As for the BBC – Johnson (or Cummings), will decide who will be the next BBC director-general. They will actively endorse a controversial Conservative-leaning political candidate with threats of vengeance should the BBC attempt to take a stand by considering a liberal-centrist. If they don’t, the Culture secretary Nicky Morgan has used the Daily Mail to warn that the BBC could end up the same way as collapsed video rental firm Blockbuster.
Journalists now accept that Downing street is completely dedicated and is serious to the idea to decriminalise non-payment of the BBC licence fee and review Channel 4’s public service broadcasting obligations. These are clear existential threats to these institutions.
There has been some pushback. On last months ‘Brexit’ night, Downing Street put considerable effort in filming their own video of Boris Johnson’s message to the nation. This was a first for the media who would usually film the event live and ‘pool’ the video between them. The consequence was that the BBC and ITV refused to air the clip on the 10 O’Clock news when ordered as it was little more than propaganda.
“Senior Tories were apoplectic at that decision but accepted that their own attempt to bounce the broadcasters into doing what they wanted had badly backfired.” However, more revenge was to come.
From here, the war against the media has rapidly escalated. Senior journalists are only invited for briefings if they parrot the government line. Others more critical or at least questioning are barred.
Announcements by the BBC of programming cuts are already across the airwaves. Its famous Today programme and Newsnight are facing severe cutbacks. The BBC has already confirmed that its newsroom will lose 450 jobs. In the meantime, ITV’s Good Morning Britain is now boycotted by the government.
Political journalist’s that meet together at Westminister is the called the ‘Lobby’ – but that has now been reorganised by the government to the point of subversion making it deliberately difficult for some journalists to even attend. The government has not bothered responding to a letter sent by the Society of Editors (SoE) asking them to reconsider their actions. The highly publicised walkout last week by journalists was another response to government overreach and its attempt to grip the narrative, which was then condemned by many. Not that it made any difference.
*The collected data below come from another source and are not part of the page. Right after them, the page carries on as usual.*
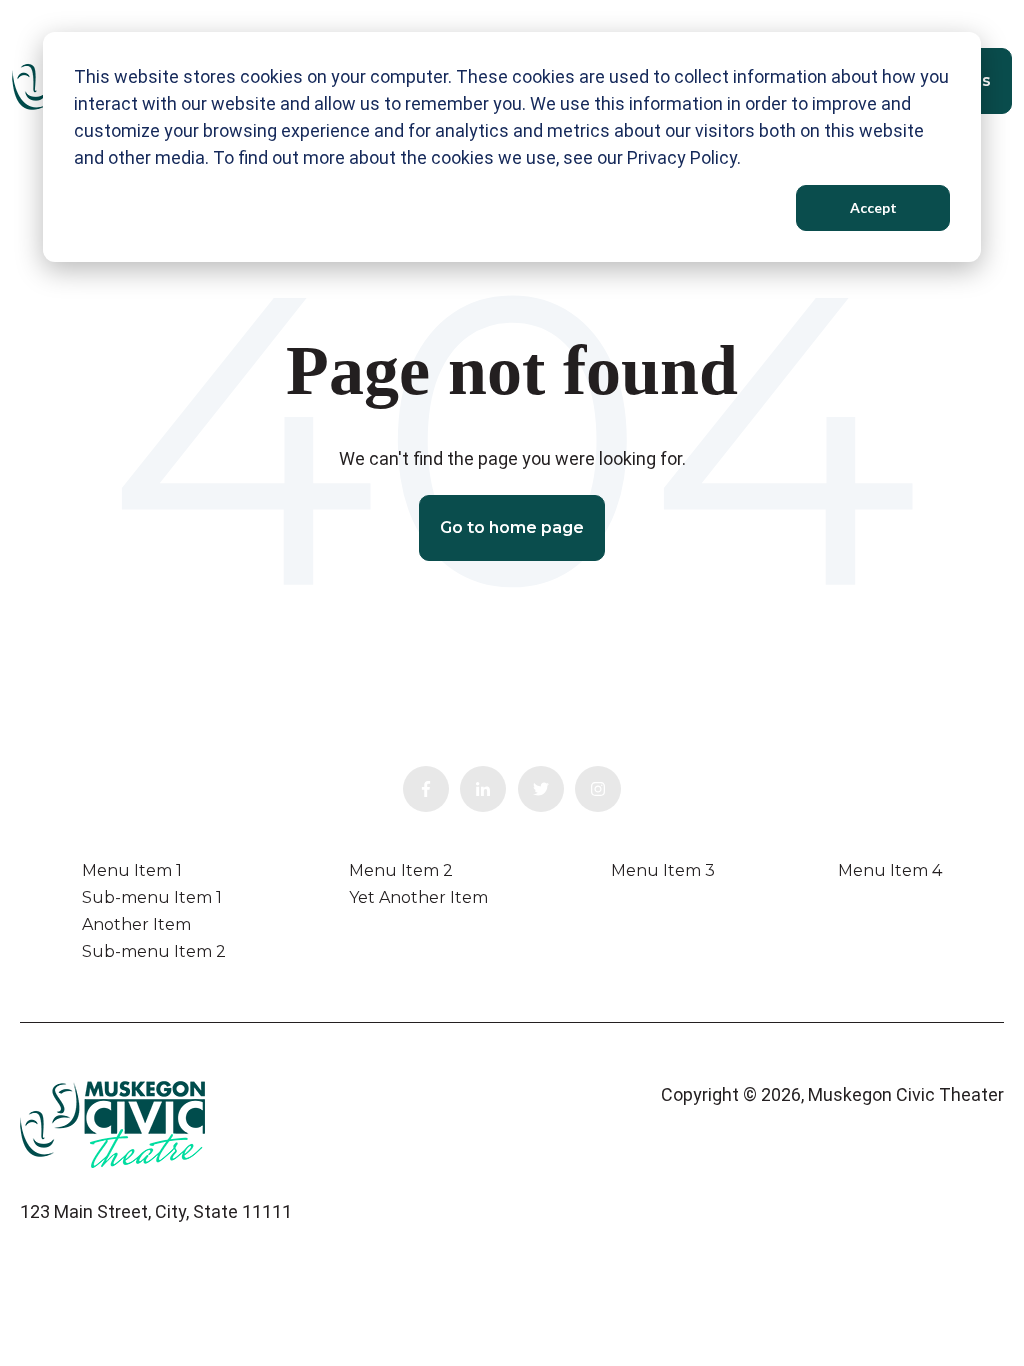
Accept (873, 207)
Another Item (136, 924)
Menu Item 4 (890, 870)
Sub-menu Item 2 (154, 951)
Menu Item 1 (132, 870)
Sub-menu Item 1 (152, 897)
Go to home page (512, 527)
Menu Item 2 (401, 870)
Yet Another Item (418, 897)
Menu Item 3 (663, 870)
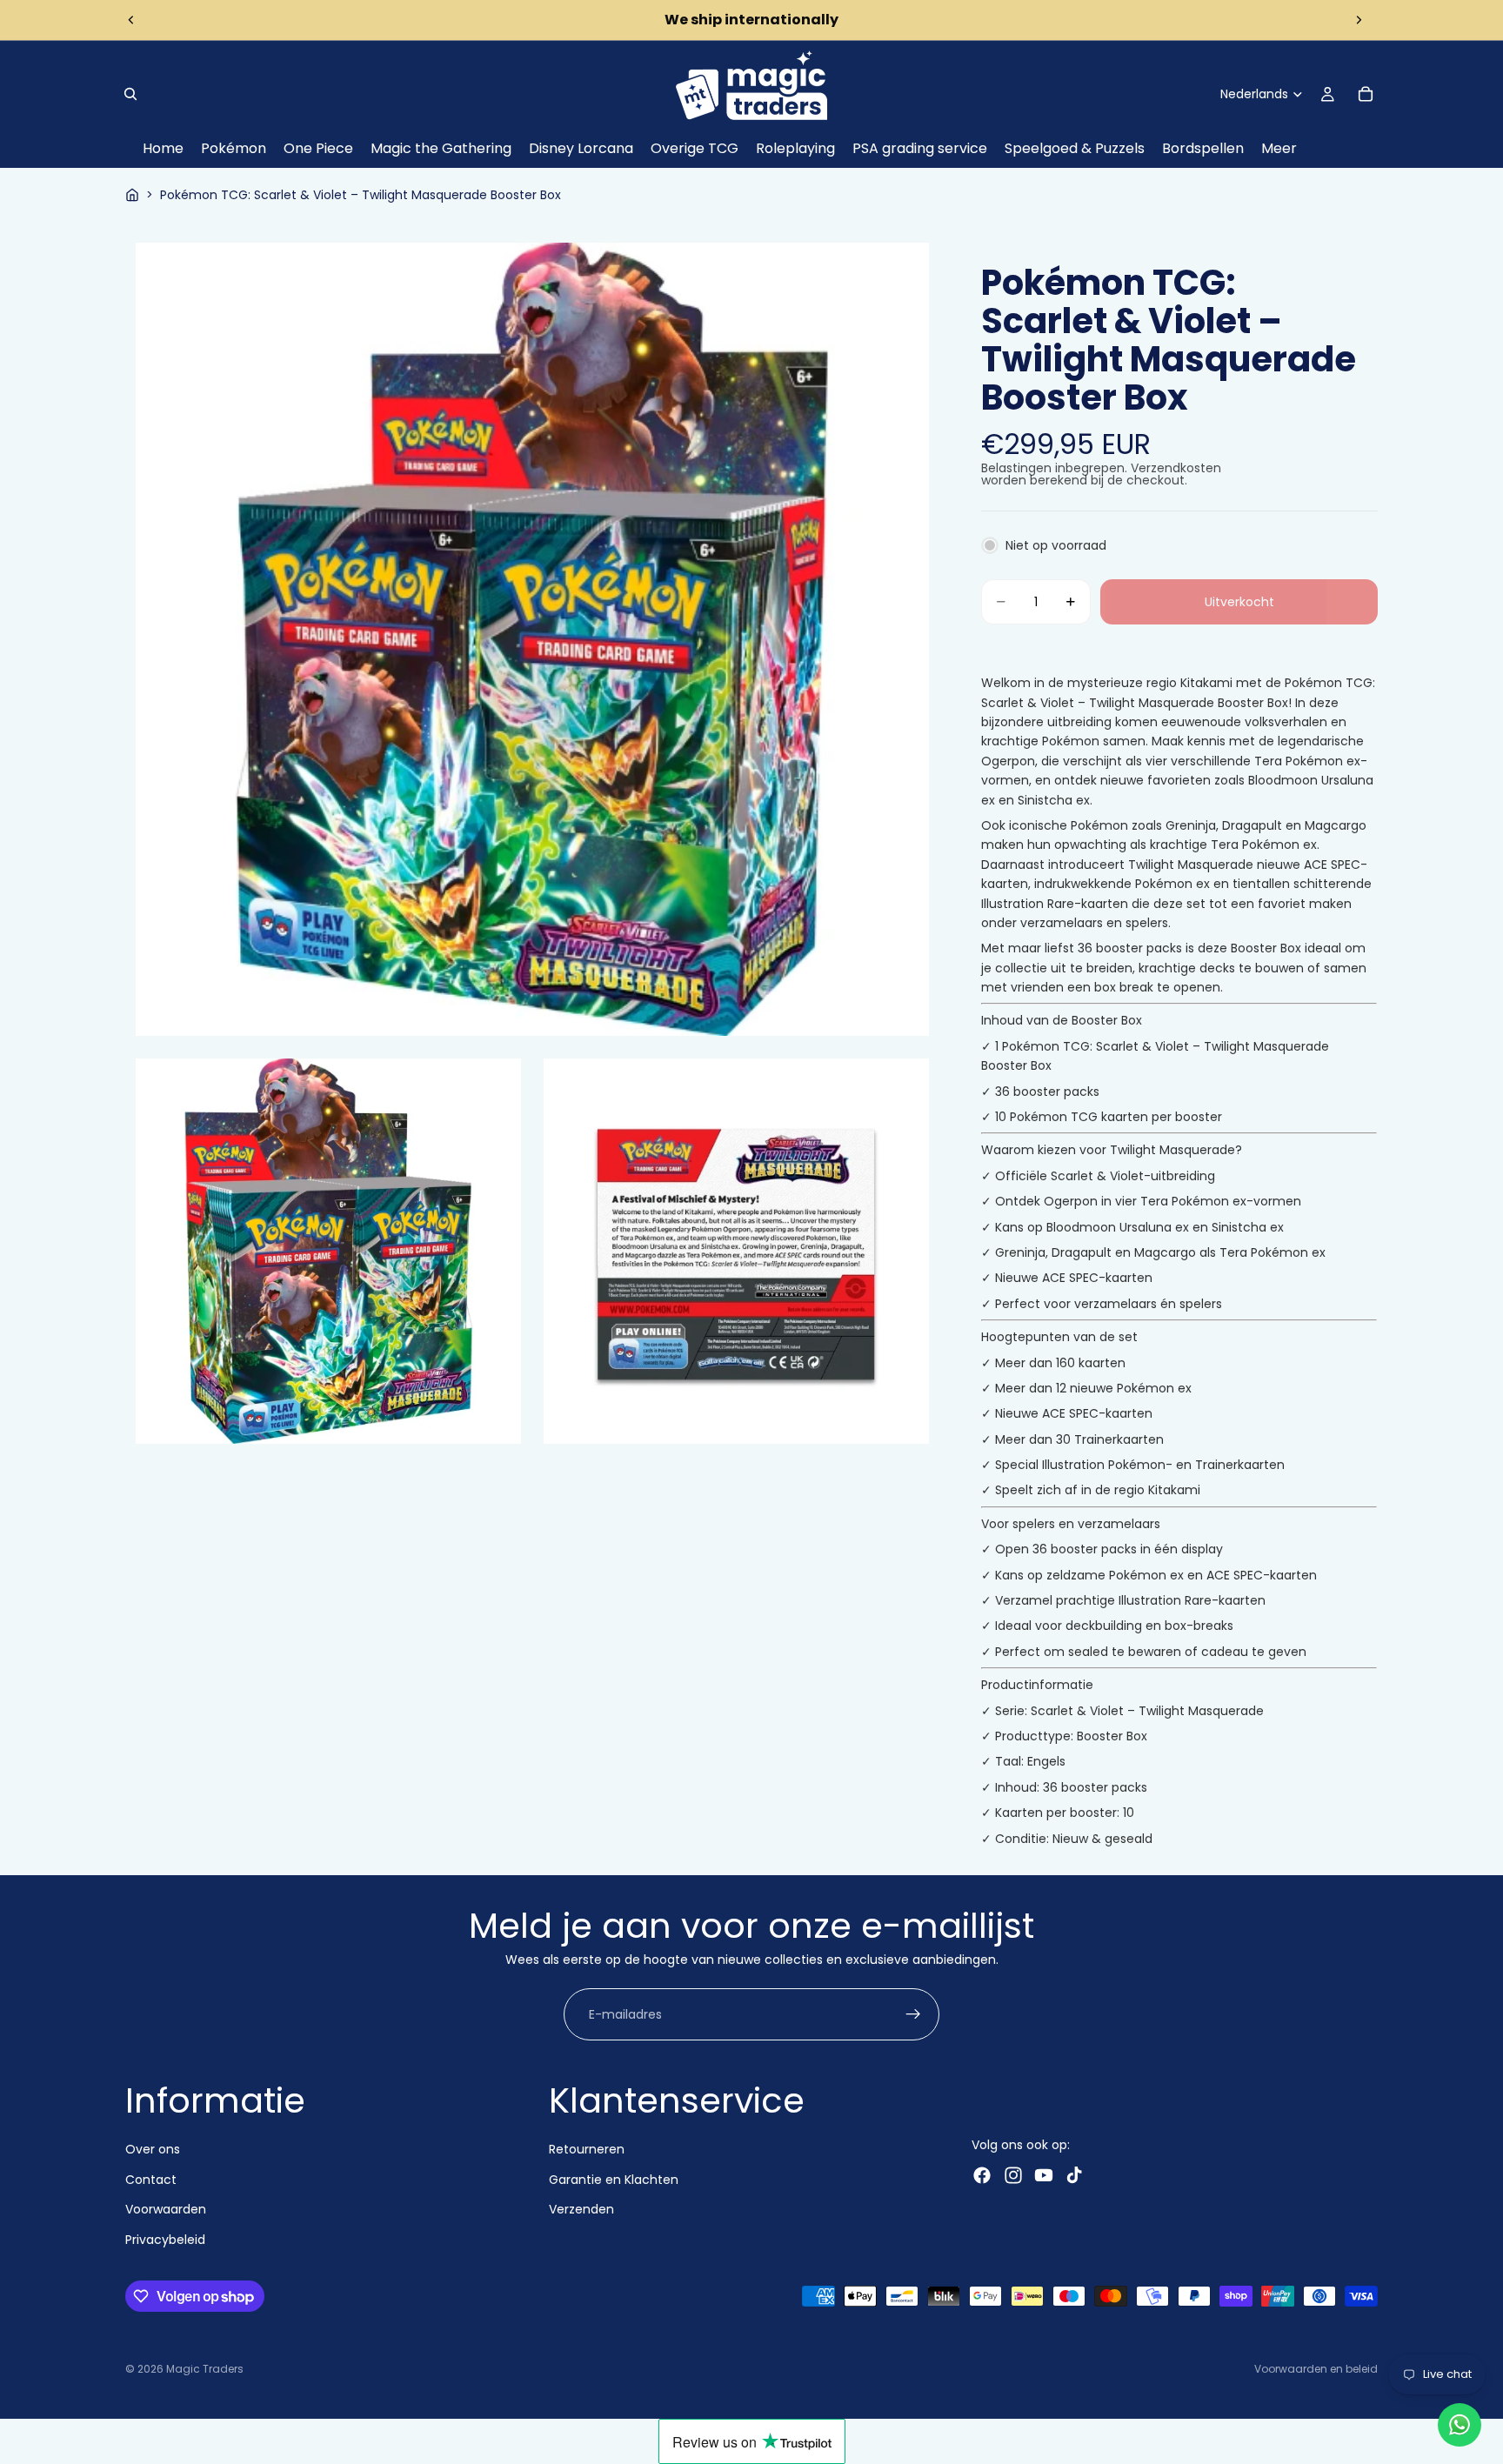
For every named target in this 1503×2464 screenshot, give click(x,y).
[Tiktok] (1074, 2176)
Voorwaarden (165, 2210)
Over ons (152, 2150)
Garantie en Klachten (613, 2179)
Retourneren (587, 2150)
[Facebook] (982, 2176)
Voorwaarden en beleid (1316, 2368)
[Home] (132, 195)
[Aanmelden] (913, 2014)
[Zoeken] (130, 94)
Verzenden (581, 2210)
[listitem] (1279, 149)
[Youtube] (1043, 2176)
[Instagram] (1013, 2176)
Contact (151, 2179)
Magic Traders (205, 2368)
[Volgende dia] (1358, 20)
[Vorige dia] (131, 20)
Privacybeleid (165, 2239)
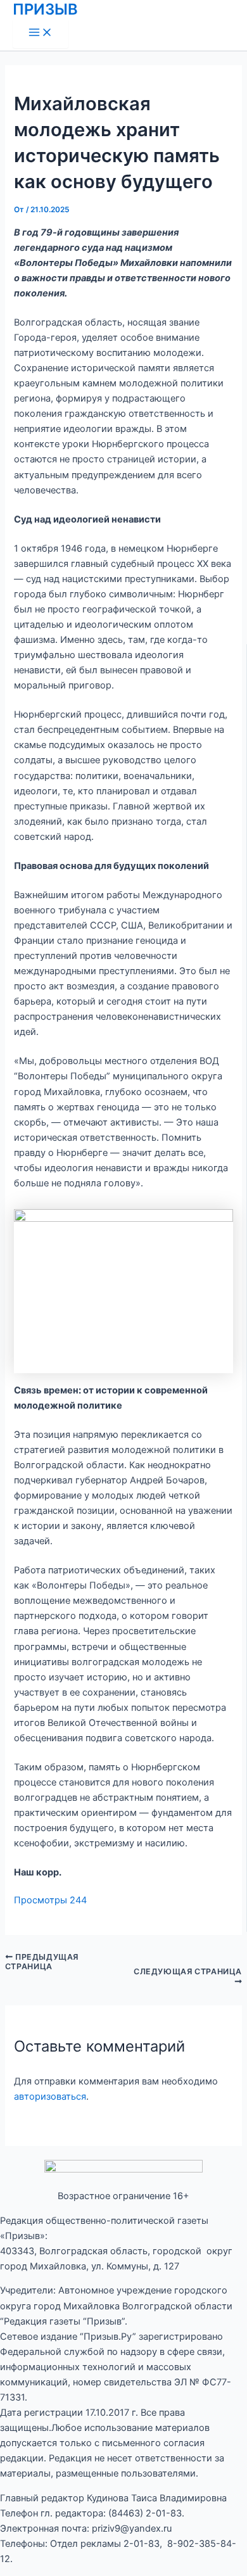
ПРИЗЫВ (45, 9)
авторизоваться (50, 2096)
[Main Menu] (40, 33)
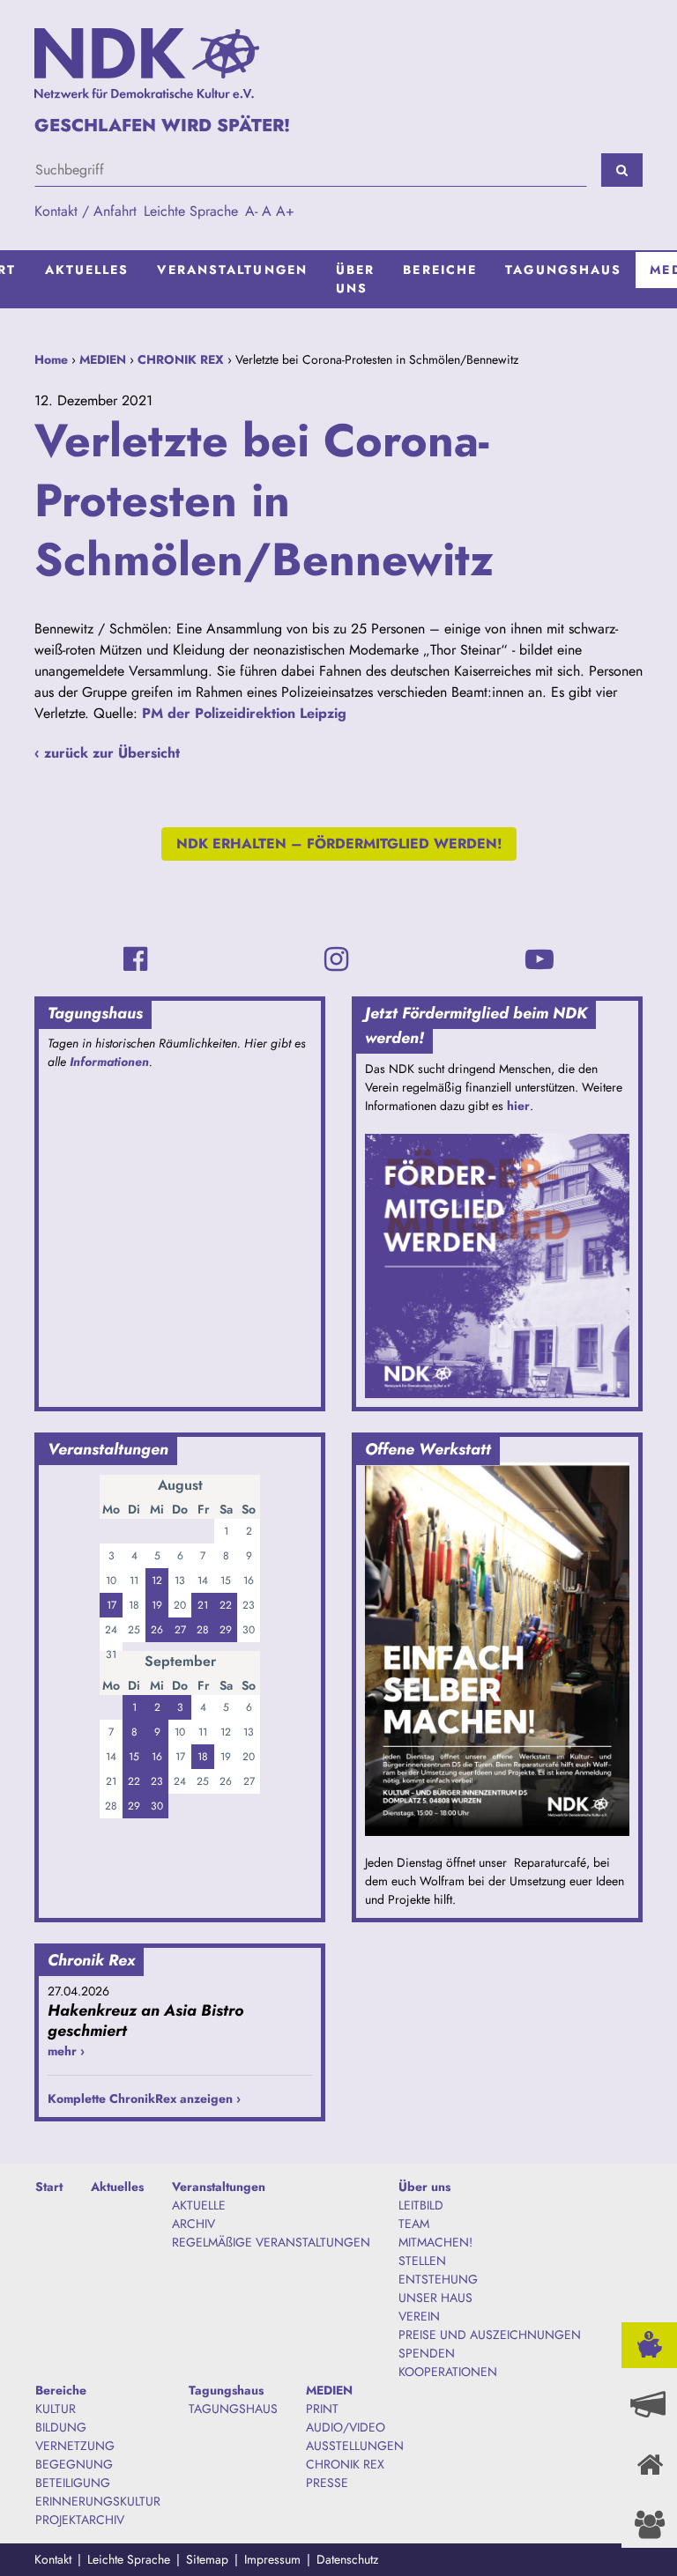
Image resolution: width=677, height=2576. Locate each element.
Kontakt (52, 2559)
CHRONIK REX (181, 359)
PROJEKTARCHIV (79, 2519)
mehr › (66, 2051)
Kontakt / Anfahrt (85, 211)
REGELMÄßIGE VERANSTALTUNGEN (271, 2242)
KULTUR (55, 2408)
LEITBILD (420, 2205)
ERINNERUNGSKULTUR (97, 2501)
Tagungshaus (563, 269)
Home (51, 359)
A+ (285, 211)
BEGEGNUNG (74, 2464)
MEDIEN (102, 359)
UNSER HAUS (435, 2297)
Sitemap (207, 2559)
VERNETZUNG (75, 2445)
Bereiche (440, 269)
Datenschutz (347, 2559)
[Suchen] (622, 170)
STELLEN (422, 2260)
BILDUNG (60, 2427)
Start (49, 2186)
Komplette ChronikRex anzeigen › (144, 2098)
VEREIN (419, 2316)
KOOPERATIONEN (447, 2371)
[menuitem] (87, 279)
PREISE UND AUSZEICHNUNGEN (489, 2334)
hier (518, 1105)
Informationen (109, 1061)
There is now an ‘inner-lobby’ – consisting of people like Laura Kuenssberg and Robert Peston, which only goes to confirm one thing. Parrot the government line or you’re out. The SoE went on to complain that – “this is the latest in a run of problematic media encounters by the new administration” and that “these events confirm the Society’s concerns for press freedom are very real.”
The government have now also insisted that there can be no cabinet minister media visibility except if it has been cleared by Number 10 first. Then they are forcing everyone in departments from the Treasury to the Foreign Office to use a specific and approved form language over Brexit. Patrick Wintour, the diplomatic editor of The Guardian describes this as – “Downing Street is determined that everyone in the department follows its ideological lead in using language that frames Britain’s departure from the European Union as a clean break.” Words like “implementation period”, “no-deal”, “special partnership” and even “Brexit” are no longer allowed – even though Brexit is in an implementation period that is likely to lead to no deal which will end our special partnership with the EU.
In the last World Press Freedom report (2019), the UK was ranked one of the worst Western European countries in the World Press Freedom Index, largely due to a heavy-handed approach towards the press, often in the name of national security. This was in the day of Cameron and May. No doubt, its 2020 report will see the UK in a dramatic fall once again as the government continues its clampdown on criticism and attempting to hold it to account.